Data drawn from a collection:
'''
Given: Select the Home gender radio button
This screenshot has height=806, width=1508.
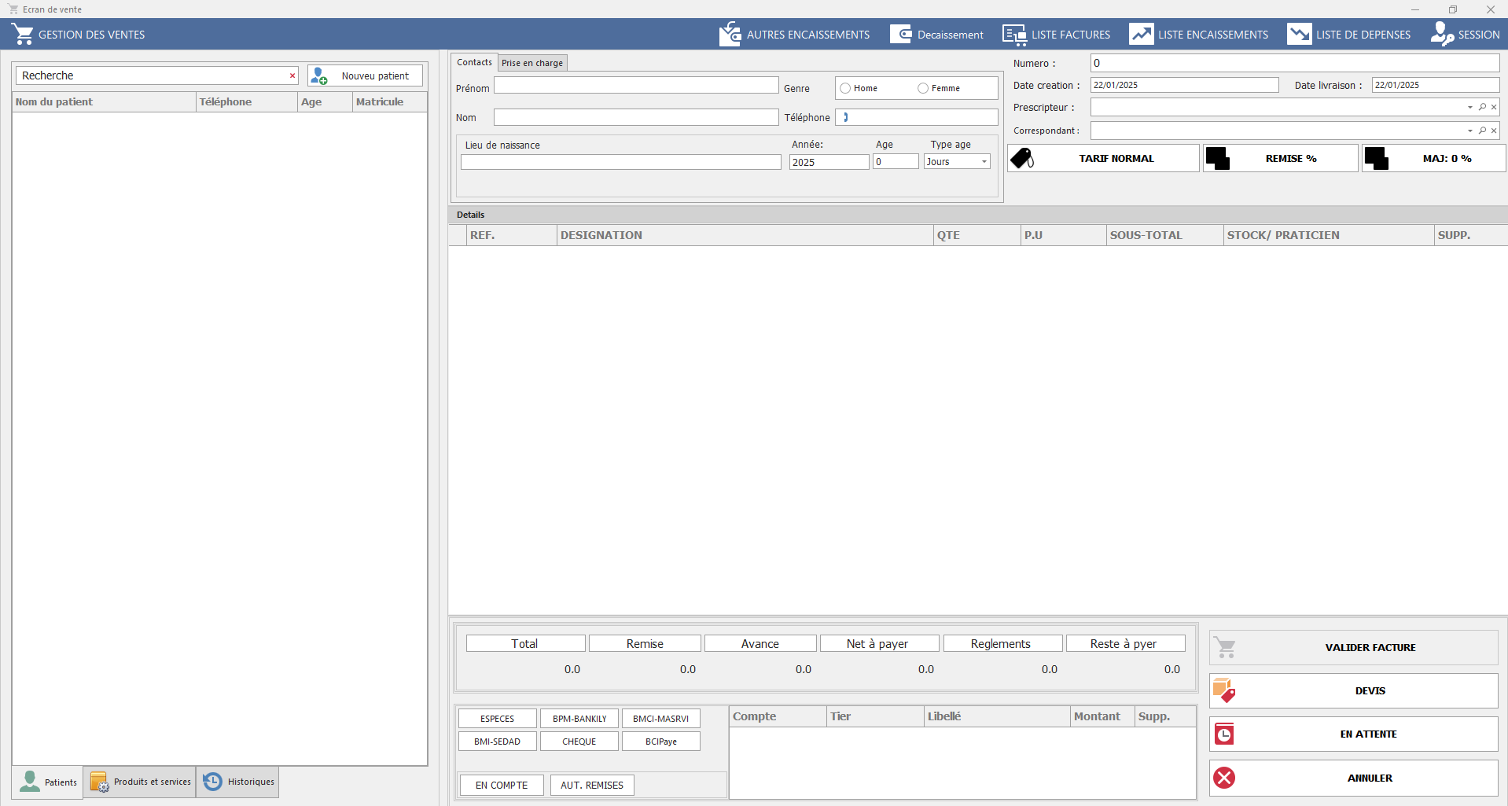Looking at the screenshot, I should (845, 88).
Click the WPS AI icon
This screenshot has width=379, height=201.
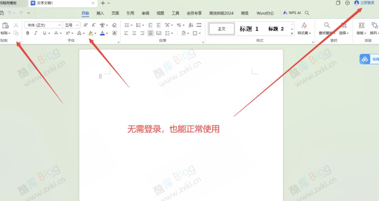[x=285, y=13]
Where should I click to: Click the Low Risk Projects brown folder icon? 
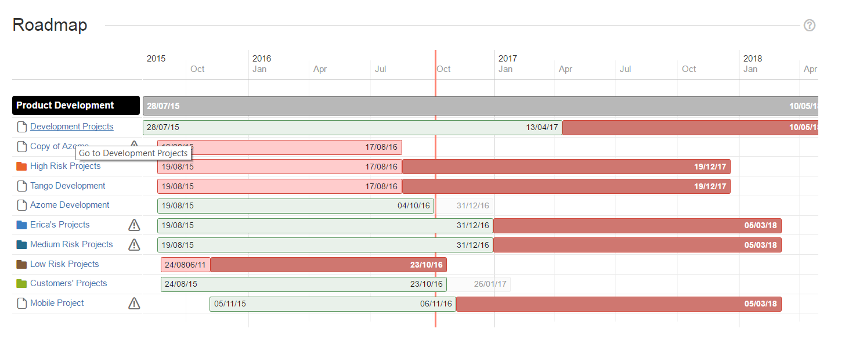[21, 265]
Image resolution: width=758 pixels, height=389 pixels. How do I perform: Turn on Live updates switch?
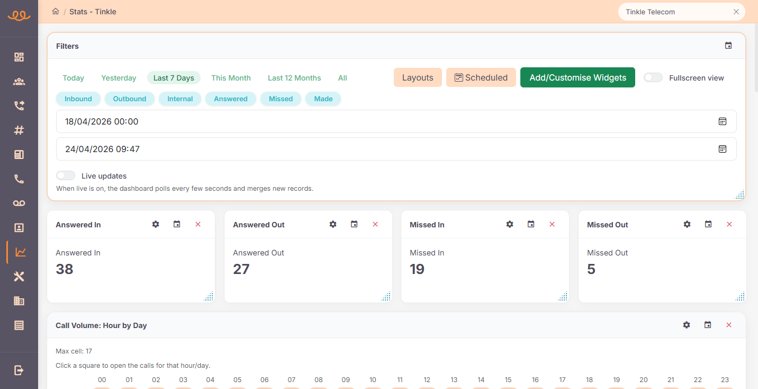click(66, 176)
'''
## WHAT NEEDS TO BE DONE
Copy, word for word, the lines of the material from the one containing "Click the WPS AI icon" through the end, including both. Leave the pictures out of your copy.

## RESPONSE
Click the WPS AI icon
This screenshot has width=379, height=201.
[x=285, y=13]
Where should I click to: Click the Low Risk Projects brown folder icon? 
[21, 265]
Image resolution: width=758 pixels, height=389 pixels. How do I perform: Turn on Live updates switch?
click(66, 176)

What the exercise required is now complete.